Può un mondo fatto di ingegneria e alta tecnologia mischiarsi con quanto di più umano ci sia? Assolutamente sì, e il rapporto tra la Formula 1 e la scaramanzia ne è la dimostrazione più esemplare. La stragrande maggioranza dei protagonisti di tutta la storia del Circus ha un qualcosa con cui crede di scacciare la sfortuna e incanalare la buona sorte. Ecco le 5 grandi superstizioni nella storia della Formula 1.

La numerazione delle auto

La Formula 1 come detto è portabandiera della superstizione e certe tradizioni le ha mantenute intatte per decenni soprattutto per quel che riguarda la numerazione delle auto. Per esempio come vuole la tradizione britannica il numero 13 è considerato da sempre come foriero di sfortuna (chiedere a Maldonado e alla sua Lotus 2014 per averne conferma). Enzo Ferrari invece non voleva assolutamente per nessuna ragione il 17 sulle sue auto, perché con quel numero nel 1923 perse la vita un suo grande amico Ugo Sivocci durante le prove del primo Gran Premio d’Europa.

Maldonado in fiamme

Le date

Il grandissimo Alberto Ascari, campione del mondo nel 1952 e nel 1953 invece, oltre a vari amuleti e oggetti portafortuna, aveva una regola ferrea dettata dalla scaramanzia: non prendeva mai in mano un volante il giorno 26 di qualsiasi mese. Questa decisione la prese dopo la morte del padre Antonio vittima di un incidente d’auto il 26 luglio 1925, e ne fu ancora più convinto quando il suo grande amico Silvio Vailati muore durante una corsa il 26 maggio 1940. Riuscì sempre a mantenere fede al suo diktat fino al 26 maggio del 1955 quando alcuni amici lo invitarono a Monza, dove stavano testando una nuova Ferrari: il campione non riuscì a resistere e chiese di provarla, nonostante non avesse nemmeno il suo amuleto, il leggendario casco azzurro. Prova che non portò mai a termine perché sul circuito brianzolo proprio in quel 26 maggio trovò la morte.

Ascari casco azzurro

Gli amuleti

Altro atto scaramantico frequente tra i piloti di Formula 1 è quello di portare con sé degli amuleti, oggetti fortunati a cui pensano sia legata la propria fortuna. Come già detto Ascari aveva il suo inseparabile casco azzurro, ma il pilota milanese non è l’unico nella storia delle corse automobilistiche ad avere un portafortuna. I casi più eclatanti sono quelli dell’inseparabile anello del messicano Pedro Rodriguez (che apparteneva al fratello Ricardo morto molto giovane) che ebbe un incidente mortale proprio dopo averlo perso, e delle monetine che l’austriaco Niki Lauda (considerato un uomo-computer e quindi non influenzabile dalla scaramanzia) inseriva in fondo a ogni dito dei guanti.

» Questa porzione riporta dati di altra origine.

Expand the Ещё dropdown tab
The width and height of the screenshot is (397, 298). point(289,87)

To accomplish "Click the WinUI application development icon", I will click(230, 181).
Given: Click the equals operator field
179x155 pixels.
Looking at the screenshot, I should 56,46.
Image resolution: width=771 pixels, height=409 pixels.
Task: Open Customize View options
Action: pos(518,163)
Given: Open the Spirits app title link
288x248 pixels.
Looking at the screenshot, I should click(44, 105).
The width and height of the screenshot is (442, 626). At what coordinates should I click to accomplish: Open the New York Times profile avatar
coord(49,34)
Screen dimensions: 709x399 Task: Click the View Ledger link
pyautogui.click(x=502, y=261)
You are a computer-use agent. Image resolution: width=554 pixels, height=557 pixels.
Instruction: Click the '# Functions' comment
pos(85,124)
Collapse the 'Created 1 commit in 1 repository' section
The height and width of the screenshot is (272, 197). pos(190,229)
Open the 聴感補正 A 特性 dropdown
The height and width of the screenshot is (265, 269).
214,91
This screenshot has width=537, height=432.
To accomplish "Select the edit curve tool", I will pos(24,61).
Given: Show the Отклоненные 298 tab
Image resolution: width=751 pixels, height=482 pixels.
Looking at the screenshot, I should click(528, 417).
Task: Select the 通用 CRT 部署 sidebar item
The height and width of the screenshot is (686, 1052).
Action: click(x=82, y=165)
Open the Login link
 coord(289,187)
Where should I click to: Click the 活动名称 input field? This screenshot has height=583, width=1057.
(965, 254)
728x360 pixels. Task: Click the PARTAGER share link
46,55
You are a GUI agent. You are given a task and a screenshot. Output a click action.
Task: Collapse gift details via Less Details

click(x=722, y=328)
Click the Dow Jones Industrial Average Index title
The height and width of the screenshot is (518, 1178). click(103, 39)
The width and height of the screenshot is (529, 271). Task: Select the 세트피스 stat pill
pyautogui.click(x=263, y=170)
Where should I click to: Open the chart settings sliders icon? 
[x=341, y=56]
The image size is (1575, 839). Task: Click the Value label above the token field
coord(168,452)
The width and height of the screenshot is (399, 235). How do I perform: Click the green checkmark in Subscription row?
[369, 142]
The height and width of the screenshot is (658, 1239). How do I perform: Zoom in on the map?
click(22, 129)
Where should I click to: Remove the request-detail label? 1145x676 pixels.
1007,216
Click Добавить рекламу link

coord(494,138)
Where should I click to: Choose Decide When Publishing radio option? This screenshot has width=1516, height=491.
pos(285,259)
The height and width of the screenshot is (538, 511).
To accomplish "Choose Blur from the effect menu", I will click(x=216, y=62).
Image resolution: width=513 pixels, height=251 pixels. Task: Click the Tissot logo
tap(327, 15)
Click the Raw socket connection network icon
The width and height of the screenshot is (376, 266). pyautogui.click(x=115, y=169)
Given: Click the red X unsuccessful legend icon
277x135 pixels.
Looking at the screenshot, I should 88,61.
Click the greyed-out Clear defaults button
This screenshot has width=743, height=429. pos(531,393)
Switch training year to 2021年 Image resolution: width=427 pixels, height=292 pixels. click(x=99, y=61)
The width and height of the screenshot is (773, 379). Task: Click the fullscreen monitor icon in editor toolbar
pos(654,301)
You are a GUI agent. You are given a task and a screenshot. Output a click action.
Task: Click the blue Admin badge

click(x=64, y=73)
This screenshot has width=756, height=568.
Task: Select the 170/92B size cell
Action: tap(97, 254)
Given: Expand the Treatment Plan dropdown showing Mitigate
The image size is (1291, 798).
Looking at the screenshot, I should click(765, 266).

Pedro e Ricardo Rodriguez anello

I riti pre gara

I piloti che hanno dei riti scaramantici da mettere in atto prima di scendere in pista sono tantissimi, e non potendoli elencare tutti abbiamo deciso di raccontare quello che “l’estroso” Gerhard Berger ripeteva tutte le volte che saliva sulla sua monoposto. L’austriaco aveva un preciso programma di azioni da compiere in successione: prima una bella palpata dove non batte il sole, poi un bel gesto di corna rivolto al volante e per concludere doveva “accarezzare” le natiche di qualcuno di passaggio prima di prendere il via. Non proprio il massimo della classe.

Berger rito scaramantico

I santini

Dal rito profano di Berger a quello sacro di diversi piloti che portano con sé in pista uno o più santini. Piercarlo Ghinzani negli anni ’80 portava sempre dietro un’immagine di Giovanni XXIII, mentre Sebastian Vettel ancora oggi ne ha sempre uno di San Cristoforo, protettore degli automobilisti. Diversi anche i posti in cui vengono custodite queste immagini sacre: Jean Alesi per esempio la nascondeva nel casco mentre Esteban Gutierrez ne tiene più di una su entrambi i lati dell’abitacolo.